In a earlier study using the microorganism Bacillus sp., subgroup, alcalophilus (Freitas et al., 2004), the CGTase activity of 88.6 U mL-1 was achieved using 1.5% starch, 1.5% nitrogen and 1% sodium carbonate in 72 h of fermentation.
Adriana et al. (2002) achieved an EA of 5.8 U mL-1 with optimized concentrations of 1.5 g L-1 of cassava starch and 0.4 g L-1 ammonium sulfate using CCD. Zain et al. (2007) achieved an EA of 80.12 U mL-1 with optimized concentrations of 3.3 g L-1 of carbon and 0.13 g L-1 of nitrogen, analyzed using the response surface method. According to Khairizal et al. (2004) optimized values of 1.48 and 1.89% starch and yeast extract during the fermentation for CGTase production yielded an activity of 84 U mL-1, using a mathematical model provided by the response surface method, thereby demonstrating the importance of using an experimental design with variations in concentrations of carbon and nitrogen sources for CGTase production. This happen due to the presence of concentration of some essential nutrients to stimulate CGTase production. The CGTase production was influenced by the level of cassava starch, nitrogen sources and sodium carbonate (Table 3). As shown in response surfaces (Fig. 3-4), the effect of cassava starch, nitrogen sources and sodium carbonate concentration on CGTase production by Bacillus sp., subgroup alcalophilus was simulated according to the model.
Experimental Validation of the Optimized Conditions
To confirm the model adequacy and the results from an analysis of the response
surface, three additional experiments were repeated the optimal medium composition.
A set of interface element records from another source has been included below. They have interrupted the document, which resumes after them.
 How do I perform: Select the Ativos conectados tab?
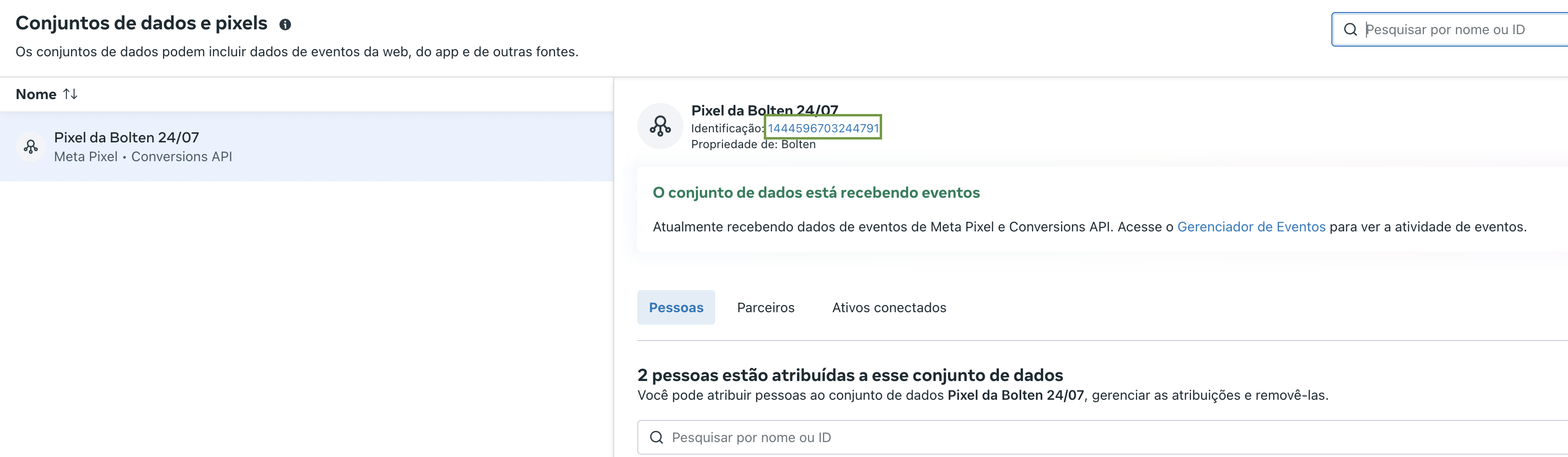click(x=889, y=308)
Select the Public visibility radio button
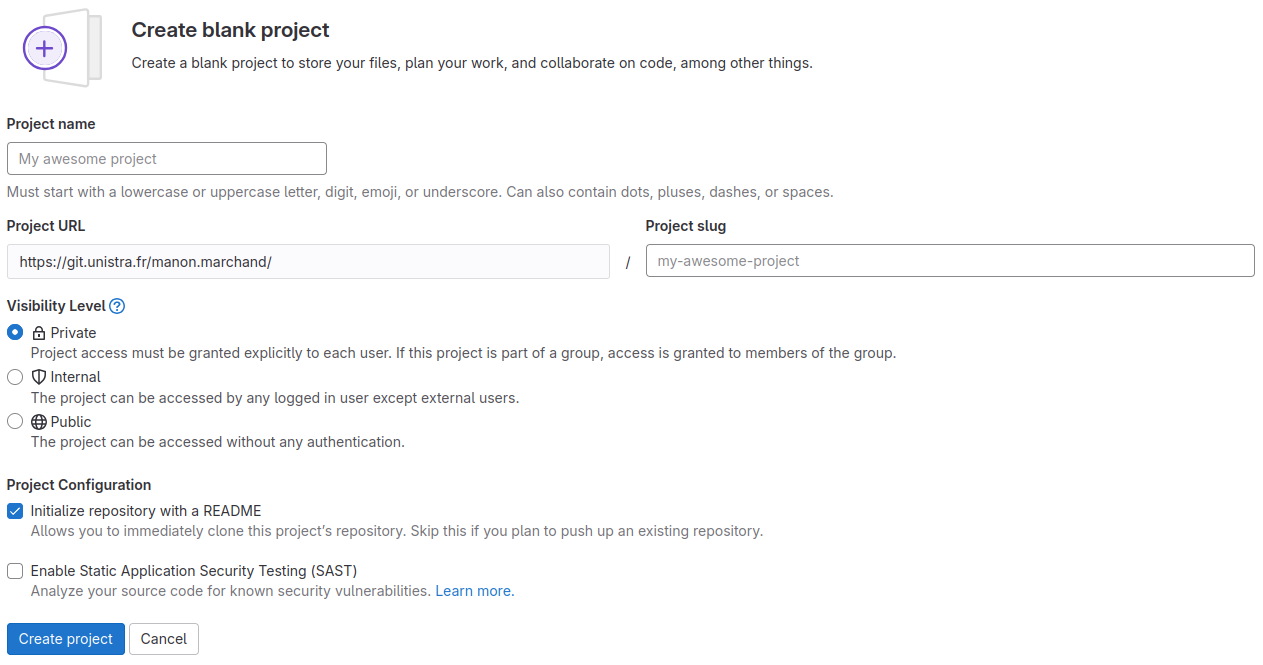The height and width of the screenshot is (665, 1263). [x=14, y=421]
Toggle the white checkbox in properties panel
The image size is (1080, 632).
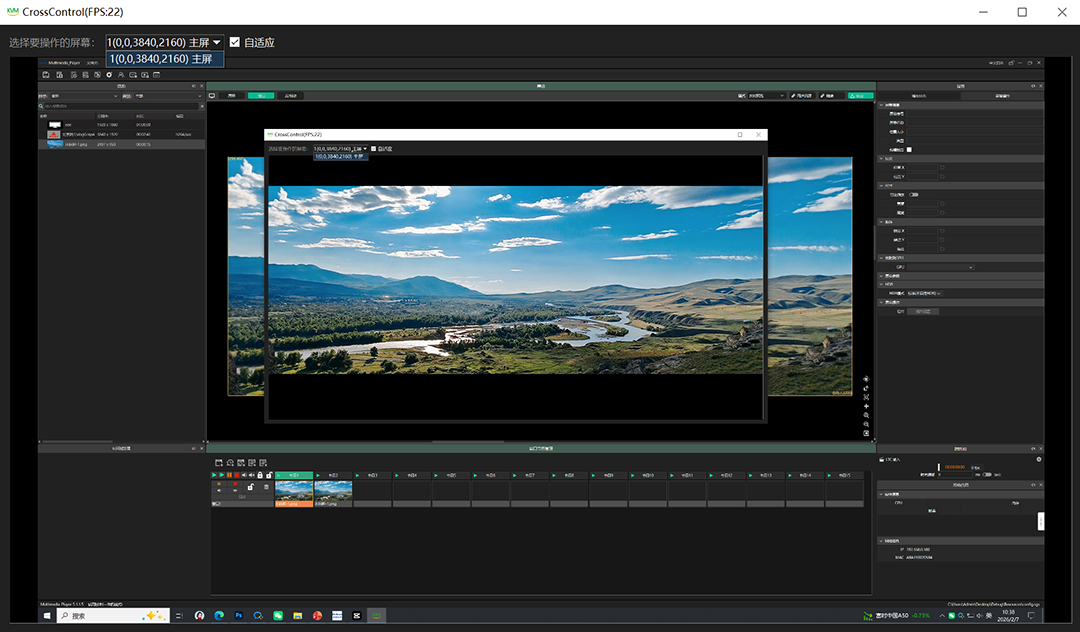[909, 150]
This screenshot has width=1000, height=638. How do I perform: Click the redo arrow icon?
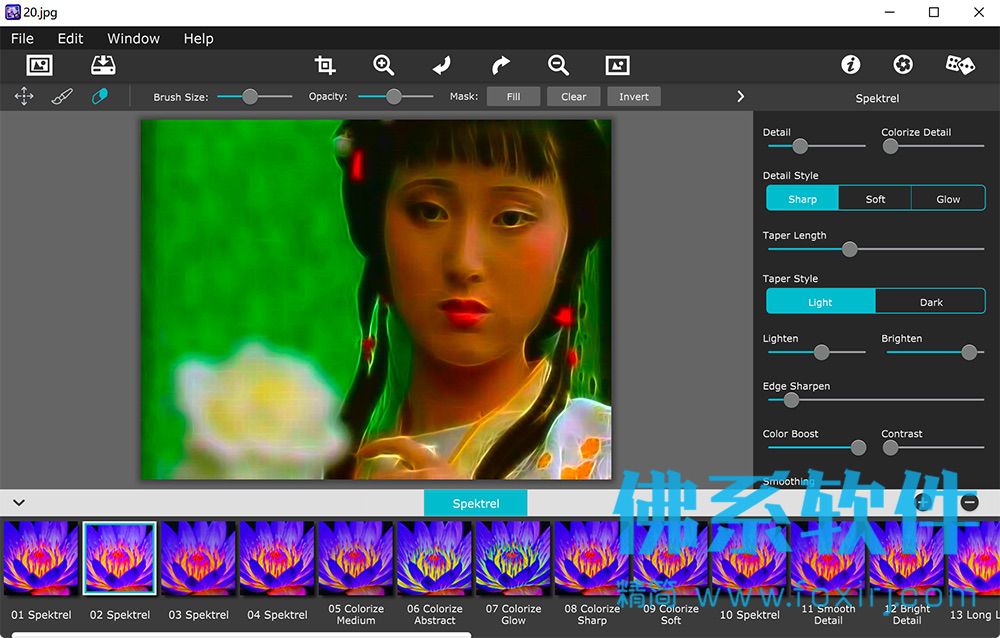[501, 65]
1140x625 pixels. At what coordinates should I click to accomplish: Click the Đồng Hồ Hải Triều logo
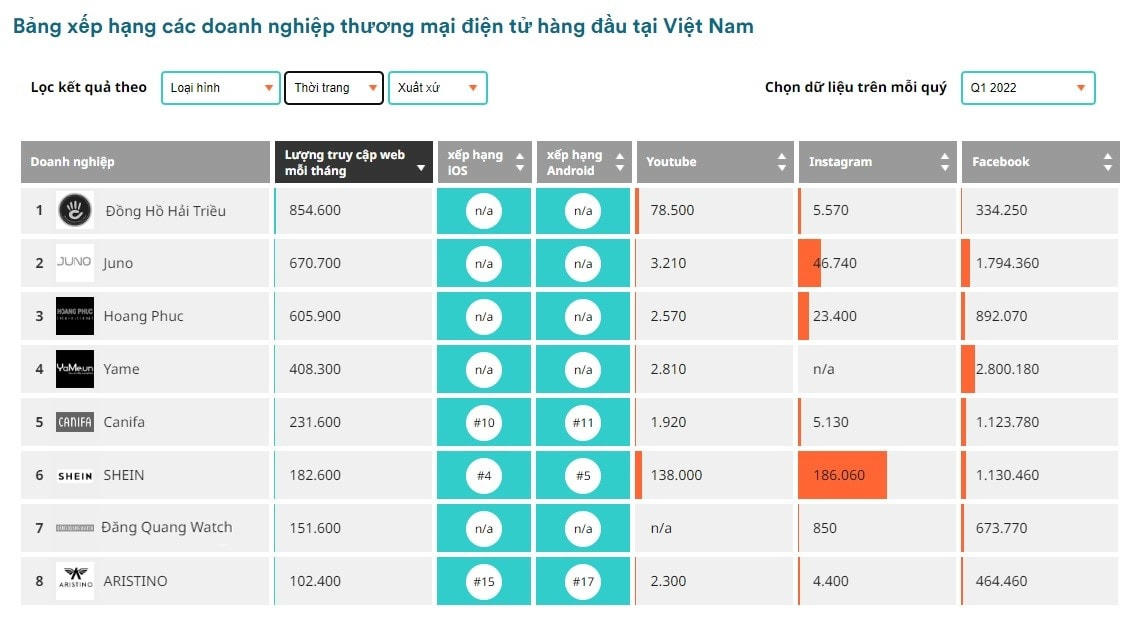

As a result, the mean value of AE was 93.1±0.06 U mL-1, which
was close to the predicted value (102.96 U mL-1). The correlation
between predicted and measured values verifies the model validation, indicating
that the model was adequate for obtaining the optimum region in the range of
studied parameters.
CONCLUSION
The value of 96.07 U mL-1 obtained in the present study had a 6.545% error in relation to the predicted value of 102.96 U mL-1, thereby demonstrating the considerable reliability of the results. The results indicate the potentiality of using milled cassava as a fermentation substrate for the production of CGTase using the microorganism, Bacillus sp., subgroup alcalophilus and the use of experimental design in the medium optimization to obtain high enzyme activity.
ACKNOWLEDGMENT
We thank Conselho Nacional de Desenvolvimento Científico e Tecnológico for fellowships and São Paulo State University-Unesp for financial support.